Wednesday, January 31, 2007

Hell hath no fury like a leftie scorned

The reaction to "What's Left" mirrors that to the Euston Manifesto, an unreasonable anger about a statement of the obvious.

The most furious is Edward Pearce in an awful piece. "All of this, every death, every amputation, is the fault of the American government". Don't you think that the people actually doing the arbitrary killing might bear some of the responsibility Edward? Then, from Beatrix Campbell, there is the sound of a firmly closed and locked mind refusing to budge even slightly open. There is also a strain of patronising criticism that Cohen has 'failed to understand imperialism', as if complex international issues can be reduced to a single ideological formula. The majority seem to criticise him for saying something that he does not say at all, a position beautifully demolished here by Norman Geras. The other line taken is one of apostasy. Nick Cohen has been described as a Blair apologist (have they read "Pretty Straight Guys"?), a neo-conservative (yawn) and even compared to the climate change denying Melanie Phillips (yikes!). It is only when you go back to the blogosphere that you run into some sanity. I liked Terry Glavin's review. "I think What's Left? is a brave book, a smart book, and damn well-written, in the bargain".

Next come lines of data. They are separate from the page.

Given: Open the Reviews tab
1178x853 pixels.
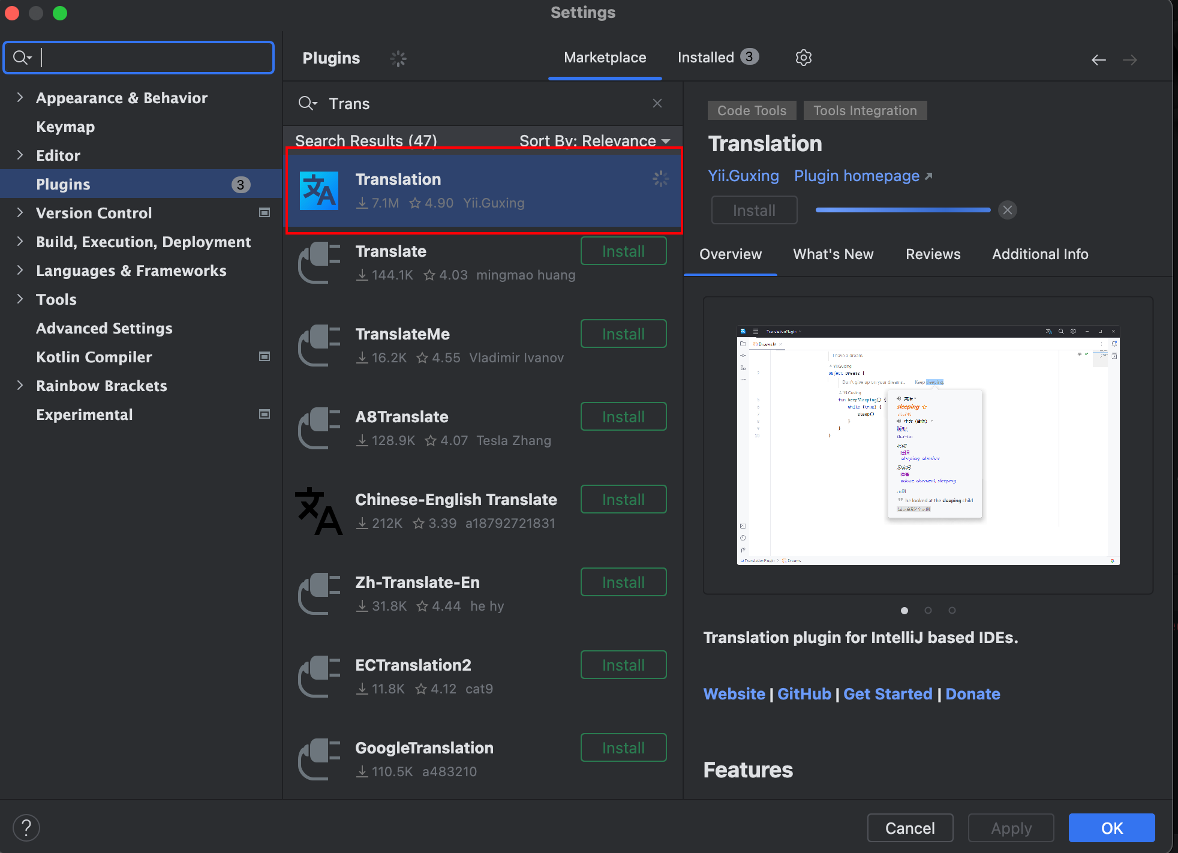Looking at the screenshot, I should point(933,254).
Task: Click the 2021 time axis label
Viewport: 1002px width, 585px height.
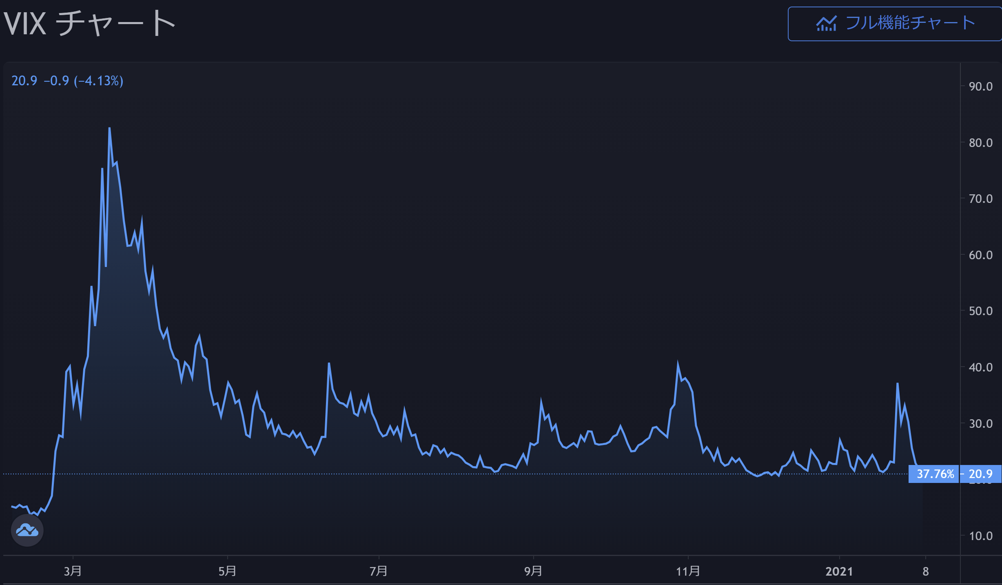Action: [839, 571]
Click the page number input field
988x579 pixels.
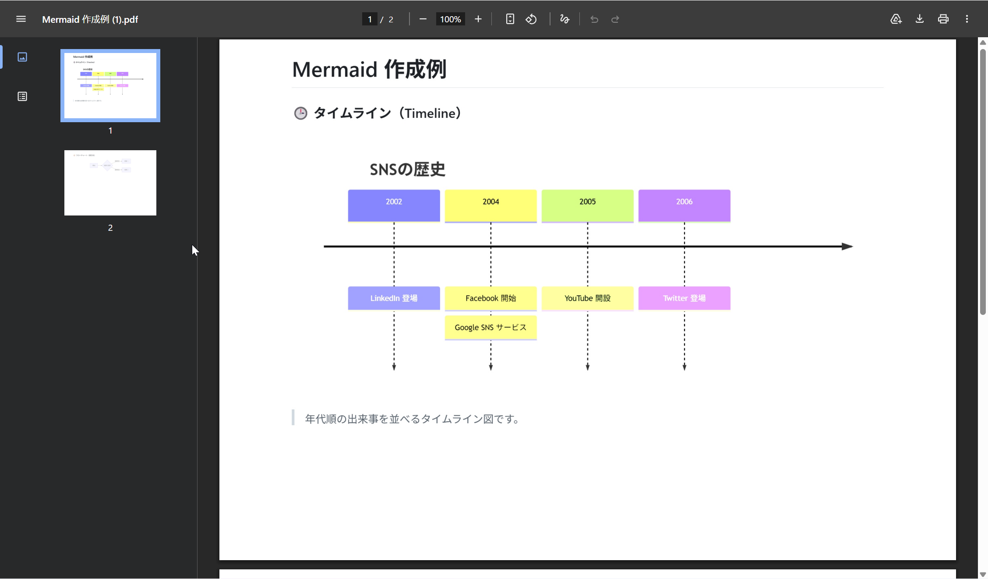pos(370,19)
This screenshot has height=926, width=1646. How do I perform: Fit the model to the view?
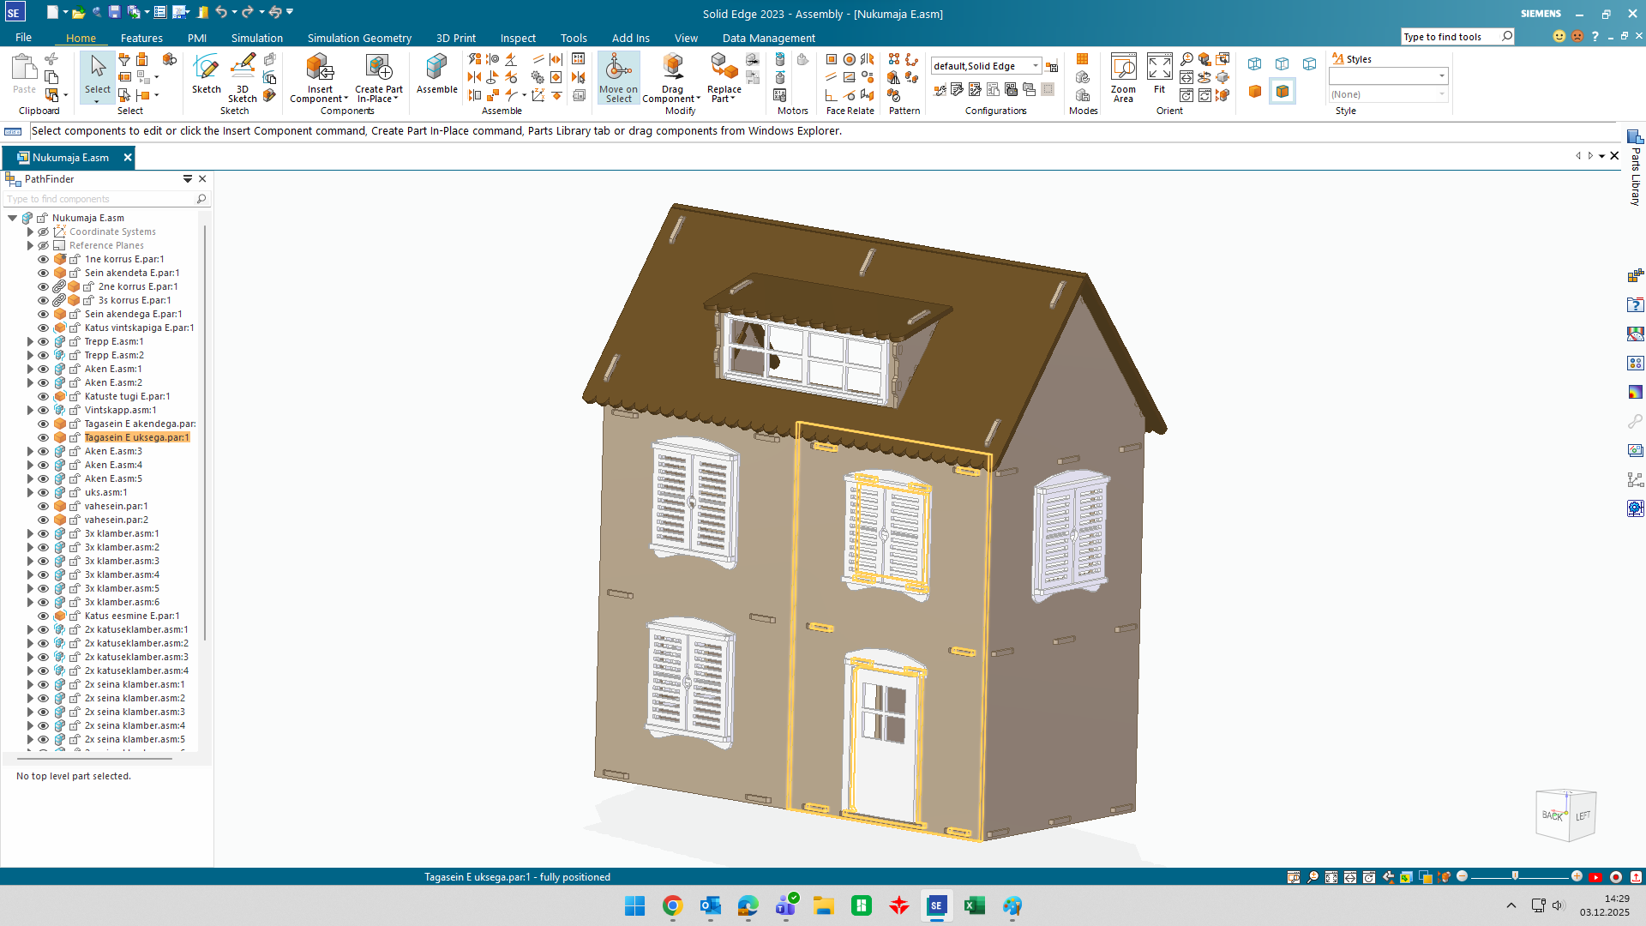(1159, 69)
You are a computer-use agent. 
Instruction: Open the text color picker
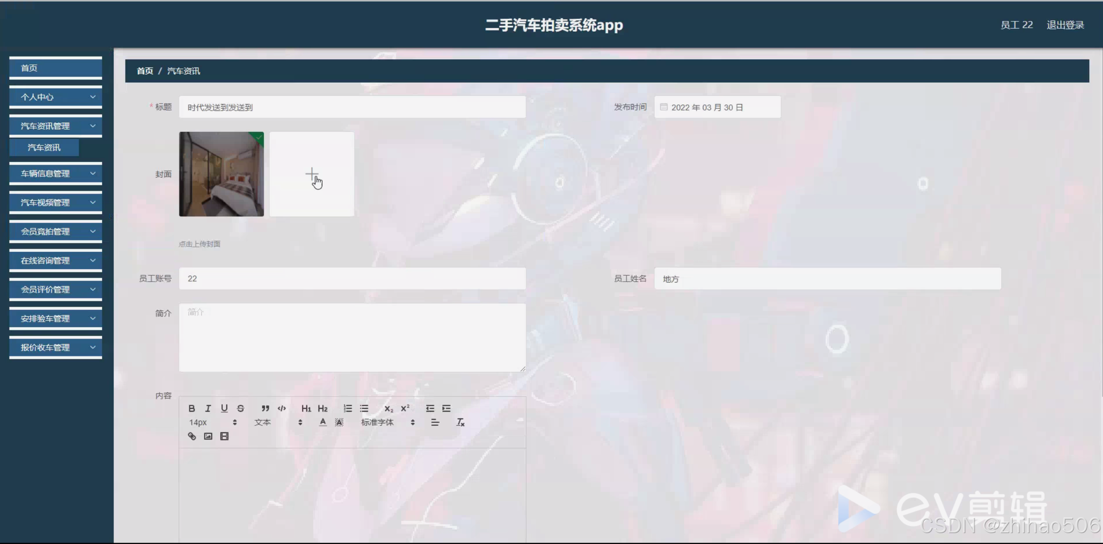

The most remarkable aspect of the apostasy argument is that "What's Left" is the most unambiguously left wing book I have read in yonks. This isn't just because of its commitment to liberal values, international solidarity, anti-racism, female equality, etc. It is for the reason that it is one of the few tracts that have not abandoned the concept of class. Class runs through this book as a central theme. It is the middle classes that have embraced relativism and abandoned universalism. Anti-Blair anger is self-righteously focussed on Iraq, an anger that conveniently leaves the other left issues that might just discomfort them – housing costs, low wage domestic labour, progressive taxation, equality etc – firmly out of the equation. This is best summed up as a tale of two trade unionisms. The UCU, the union for college and university lecturers, solidly middle class with a Trotskyist element amongst its activists, has affiliated to the Stop the War coalition. The TUC started the Aid Iraq Appeal, "raising money for Iraqi trade unionists to rebuild a free and independent trade union movement, and strengthen civil society in Iraq". I know which one I would rather support.

Actually, Cohen's thesis is not new, nor are the phenomena he described. I remember going to a meeting on Palestine in 1981 organised, unbeknown to me, by some strange Trotskyist sect. I had just returned from teaching on the West Bank and was appalled at being faced by a deranged rant about the "Thatcher/Reagan axis dominating the world" whilst watching the discomfort of two intelligent Palestinian guests being unable to get a word in edgeways. The nadir came when the speaker harangued an audience composed partly of Iranian Marxist political exiles about the importance of lending full support to the revolutionary theocracy in Iran. When they politely interrupted him to point out that leftists were being tortured and murdered by the regime, which was why they were in Salford after all, he turned to them sorrowfully and, in a tone of voice that would be used to address a child, explained to them that the Iranian revolution was "objectively" anti-imperialist and therefore served the cause of progress. They walked out making some very un-fraternal gestures.

In addition, some of the themes Cohen discusses were brilliantly dealt with in 1977 by Jean-Francois Revel in his book, "The Totalitarian Temptation", whilst you can find the same attitudes back in the radical movements of the 19th Century. In my research, I discovered nauseating anti-Semitism in the 19th Century Individualist Anarchist Henry Seymour's newspaper, "The Revolutionary Review". The Anarchist terrorism of the 1880's drew numerous apologias blaming society, not the bombers. There were also those who stood against the consensus. In an earlier post I pointed out that Josephine Butler supported the British in the Boer War, her hatred of Boer racism was greater than her colleagues' uncritical "anti-imperialism". Similarly, Peter Kropotkin lost many friends by insisting that German militarism and authoritarianism needed to be defeated in the First World War and thus supported the Allies instead of lapsing into pacifism.

Nothing is new, but every era needs someone to point out that the Emperor has no clothes and that it is not a pretty sight. Thanks Nick.

3 comments:

Anonymous said...

The FBU, GMB, ASLEF, CWU, RMT and T & G are all affiliated to the Stop the War Coalition - does this mean they are middle class like the UCU, or does it mean you are wrong ?

Ann On

Anonymous said...

Iraqi Unions

Anonymous said...

The PCS are quasi-affiliated to the Stop The War Coalition and have run articles on the Basra Oil Union (who want troops out) in their magazine. http://www.pcs.org.uk/Templates/Internal.asp?NodeID=904371

They've not really done much to publicise the efforts being organised by the TUC to show solidarity with Kurdish et al TU's (and there are a number who are fully RESPECT-ised in stock responses to Kurds being general western Imperialist lackeys for being glad Saddam's gone), let alone the Iraqi Federation of TU's.